Research into Low-Pressure CO2 Shipping for Carbon Capture and Storage

low pressure CO2 to transport carbon to storage facilities
Research efforts are exploring the technologies to transport large amounts of CO2 economically (Wartisla concept vessel file photo)

Published Dec 23, 2021 7:50 PM by The Maritime Executive

A new project is getting underway exploring the use of low-pressure solutions as a means of scaling up capacities and reducing the transportation cost of captured CO2 to offshore storage facilities. CO2 capture and storage is considered a critical part of the long-term solution in the efforts to decarbonize emissions and meet the climate goals outlined in Paris and Glasgow.

Leading energy companies, Equinor, Shell, TotalEnergies, will be working with Norwegian pipeline operator Gassco and classification society DNV to explore the challenges of CO2 transportation. Multiple projects are exploring the opportunities to use ships as a critical link in the CCS programs currently under development. This partnership looks to leverage their collective experience to develop an industrial-scale shipping solution. They believe that low-pressure transportation systems (approx. 7 bar at -49ºC) versus the current medium pressure (15 bar at -28ºC) technology could provide the ability to scale up CO2 transportation to the scale required for commercial operations.

“As an important part of tackling the climate crisis, reducing costs across the whole CCS value chain is essential,” said Johan Petter Tutturen, VP, Special Projects – Gas at DNV. “Low-pressure CO2 ship designs are a potentially important piece of the chain, but they need to be reliable and meet accepted safety standards. That is why we are very pleased to be working together with this strong consortium of CCS stakeholders to identify the technical risks and challenges to enable safe and economical operations going forward.”
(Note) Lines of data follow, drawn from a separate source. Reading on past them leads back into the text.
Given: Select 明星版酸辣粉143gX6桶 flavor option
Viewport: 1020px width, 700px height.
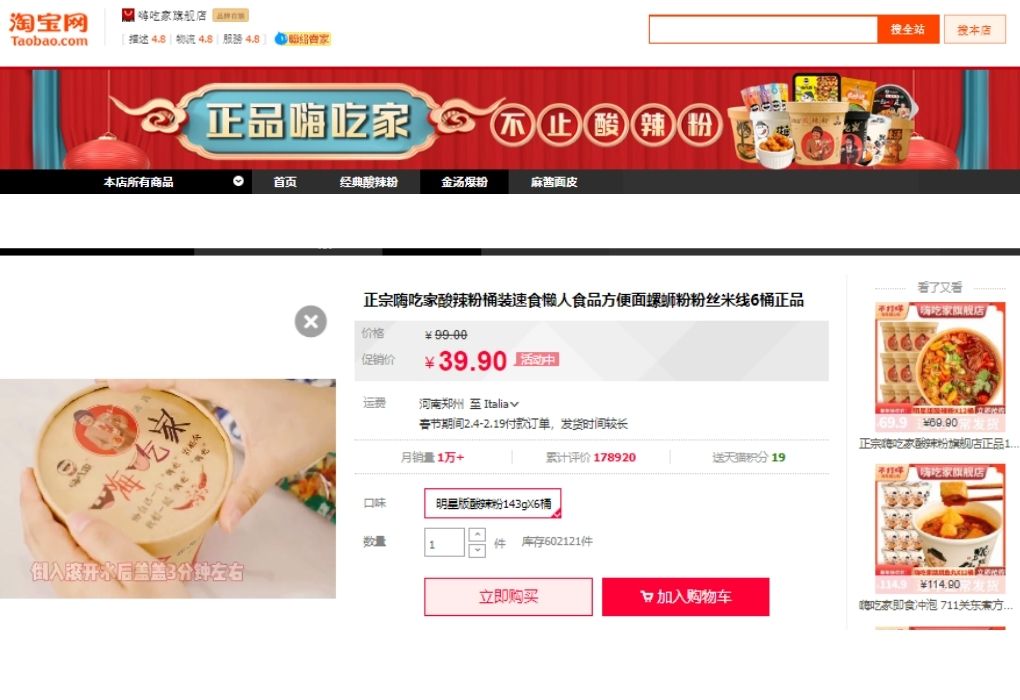Looking at the screenshot, I should pos(492,504).
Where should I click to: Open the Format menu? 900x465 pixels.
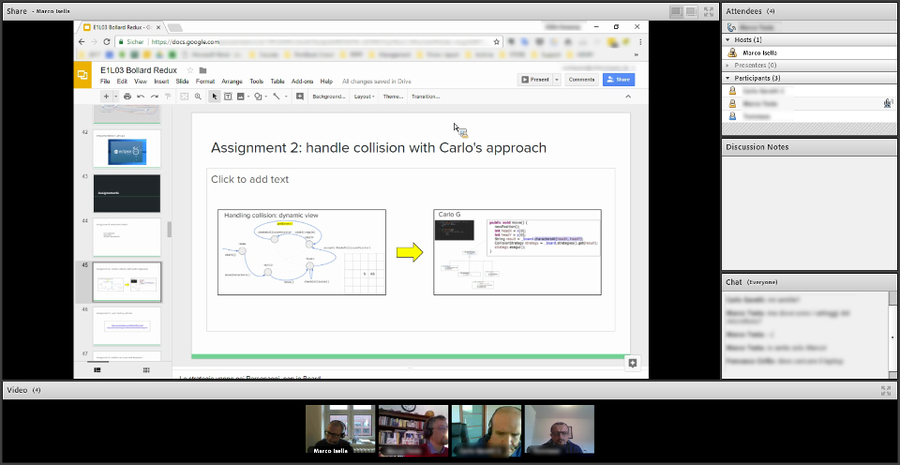[205, 81]
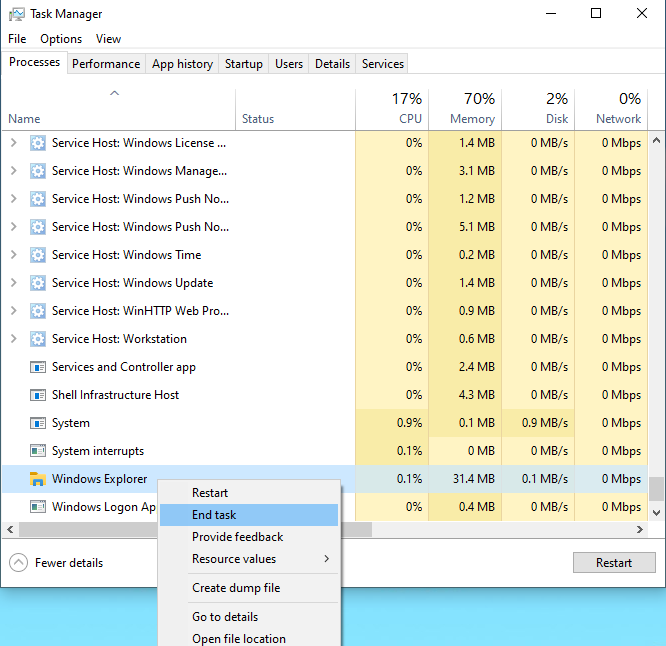Expand Service Host: Workstation group
Screen dimensions: 666x646
13,339
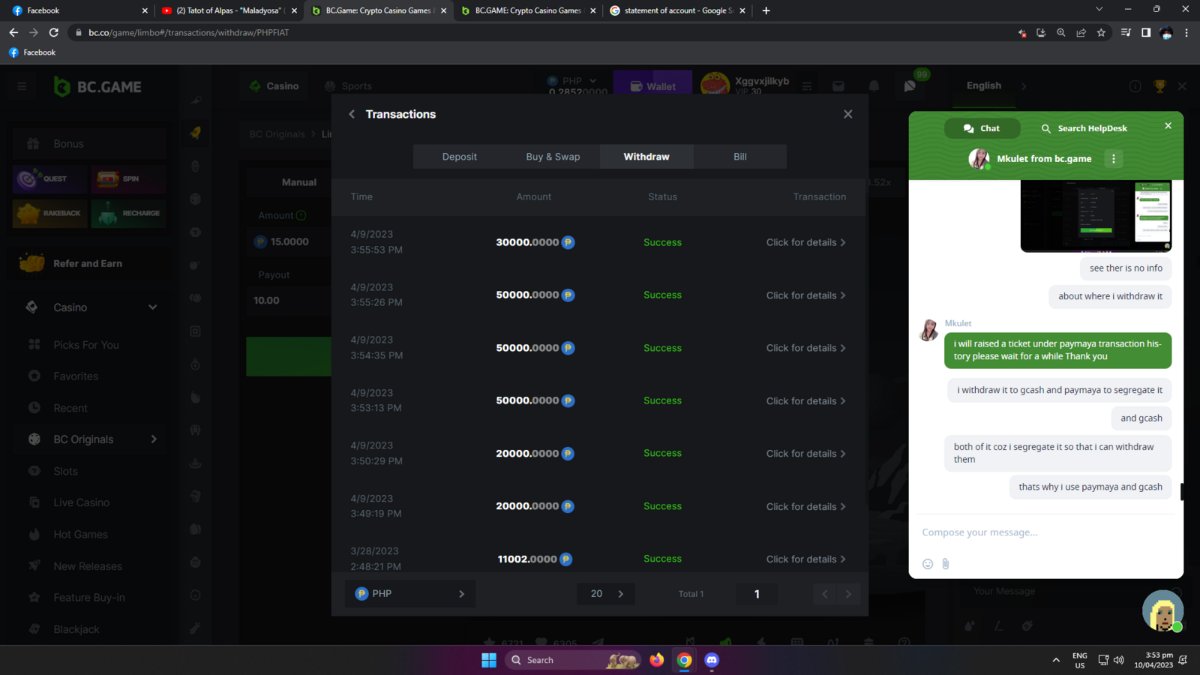Open Discord from the Windows taskbar
The image size is (1200, 675).
pos(711,660)
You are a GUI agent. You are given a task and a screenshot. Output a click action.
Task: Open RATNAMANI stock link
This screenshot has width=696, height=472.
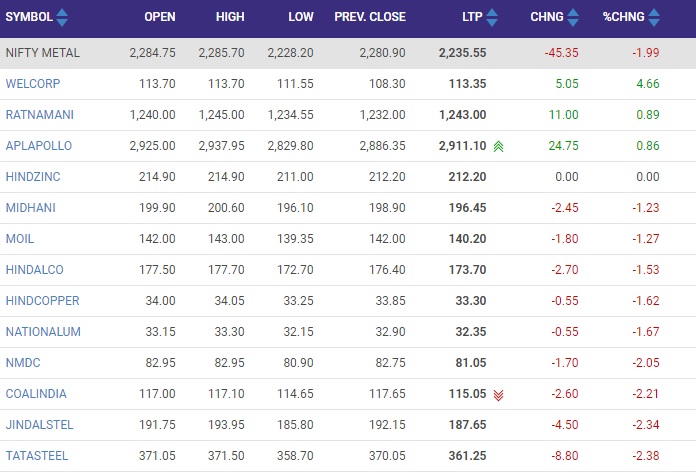pyautogui.click(x=40, y=115)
To transport CO2 safely and efficiently at an industrial scale by ship, the joint industry project believes low-pressure transport systems are a potential solution that would enable much larger tank volumes, cargo capacities, and therefore reducing transportation costs. However, they note that the industry currently has little practical experience with the transport of liquid CO2 (LCO2) under these conditions.

The project’s goal is to build experience in low-pressure transport by examining the fundamentals of a low-pressure CO2 transport chain. They plan to test LCO2 behavior at low pressure as well as explore the elements of ship design with low-pressure tanks and cargo handling systems. They will research the choice of material and testing required to develop the systems as well as conditioning and liquefaction.

“It is critical that we are able to ship CO2 safely, economically and at scale,” said Syrie Crouch, VP Carbon Capture Utilization and Storage at Shell. “Ensuring these CO2 transport vessels and their associated loading/unloading facilities are standardized to enable interconnectivity between capture and storage facilities will be key to success.”

The project is being funded by Norway’s CLIMIT Programme for research, development, and demonstration of CO2 capture and storage technology (CCS). They expect to complete the research into low-pressure solutions in 2023.